Quatre ans après “À des années lumières”, Hayce Lemsi et Volts Face unissent de nouveau leur force sur “Adal 2”. Un projet à mi-chemin entre le rap de leurs débuts et les sonorités actuelles, dans lequel les deux frères combinent à merveille. Pour marquer le coup, Hayce Lemsi s’est entretenu avec iHH™ MAGAZiNE.

Interview : Dorian Lacour

iHH™ : Salut, alors vous revenez aujourd’hui avec “Adal 2”, quelques années après votre premier projet commun. Comment est-ce-que l’idée d’un projet à deux est revenue dans vos discussions ? 

Hayce Lemsi : On trouvait ça limite logique. Quand on a fait “Adal 1” on s’est toujours dit qu’on en ferait un deuxième. Ça fait plus de quatre ans qu’on s’est retrouvés sur le même album. On s’est dit que ce serait bien de boucler cette boucle. On était en studio tous les deux, on se disait que ce serait bien faire un dernier album ensemble, pour se faire plaisir et pour faire plaisir au public.

iHH™ : Vous prenez ça comme une fin de cycle, comme tu viens de me dire ? 

Hayce Lemsi : On a jamais parlé de faire un “Adal 3” donc je pense bien oui. Mais c’est une très belle aventure, on a quand même fait deux albums entre frères. Parce qu’à la base on est pas un groupe, on est deux artistes solo ! On était très contents de revenir sur un projet commun, on le prépare depuis un petit moment en plus. 

iHH™ : Ça fait combien de temps ? 

Hayce Lemsi : Ça fait un an qu’on le travaille mais six mois auparavant on parlait déjà de faire un projet ensemble. C’est une idée qui remonte dans notre tête, depuis un moment. 

iHH™ : Qu’est-ce-que ça fait de revenir ensemble comme ça ? 

Hayce Lemsi : Des fois c’est mortel parce qu’on se comprend musicalement et tout, des fois ça l’est mois parce que mon frère et moi n’avons pas réellement le même style musical. Il est plus boom bap, punchlines, alors que moi je suis plus new wave. Mais c’est pas très important ça, au final on garde les meilleurs morceaux et on reste dans une productivité constante. On arrive toujours à se mettre d’accord.

| CONSIGNE DE TRAVAIL |
Recopiez mot pour mot, s'il vous plaît, le passage de l'entretien avec Hayce Lemsi qui commence aux mots « iHH™ : Ça fait » et s'arrête après « ensemble comme ça ? ».

| DONNÉES |
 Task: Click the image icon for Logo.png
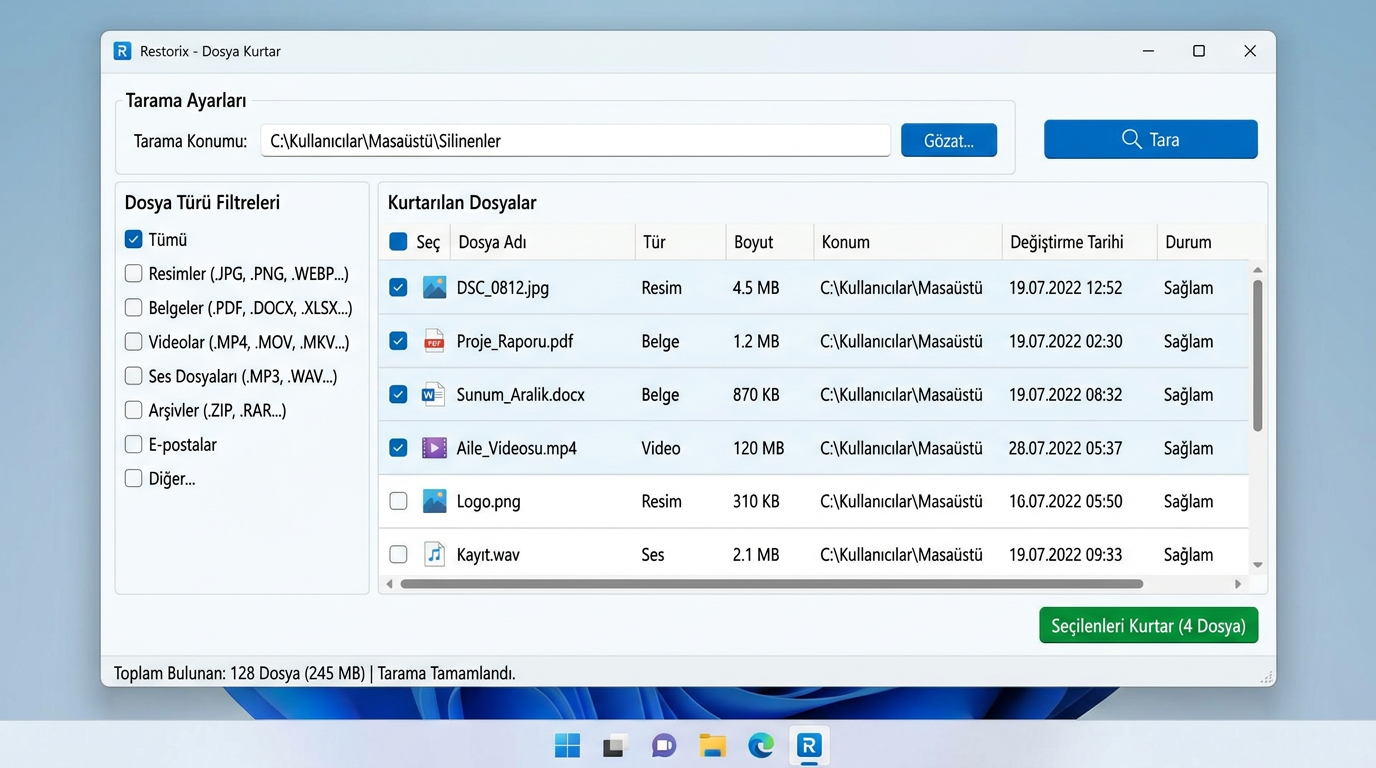(434, 501)
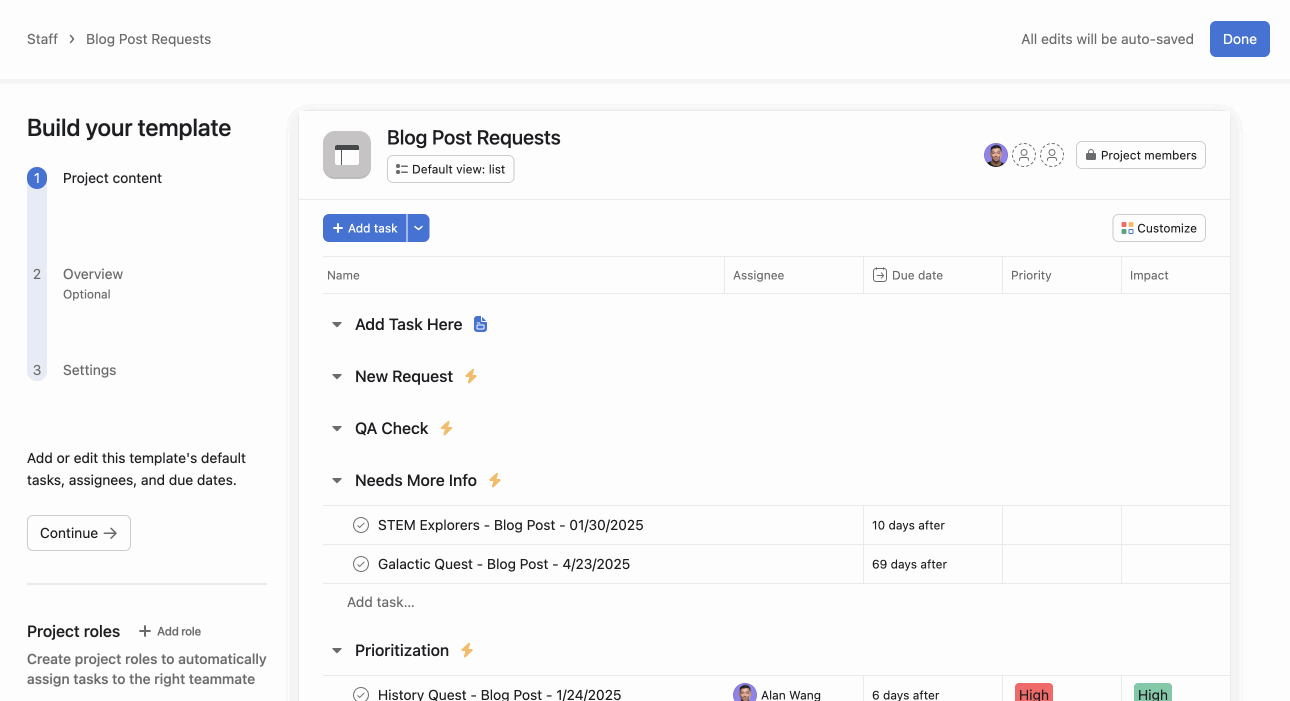Go to the Settings step
This screenshot has height=701, width=1290.
[89, 370]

| RÉPONSE CI-DESSOUS |
iHH™ : Ça fait combien de temps ? 

Hayce Lemsi : Ça fait un an qu’on le travaille mais six mois auparavant on parlait déjà de faire un projet ensemble. C’est une idée qui remonte dans notre tête, depuis un moment. 

iHH™ : Qu’est-ce-que ça fait de revenir ensemble comme ça ?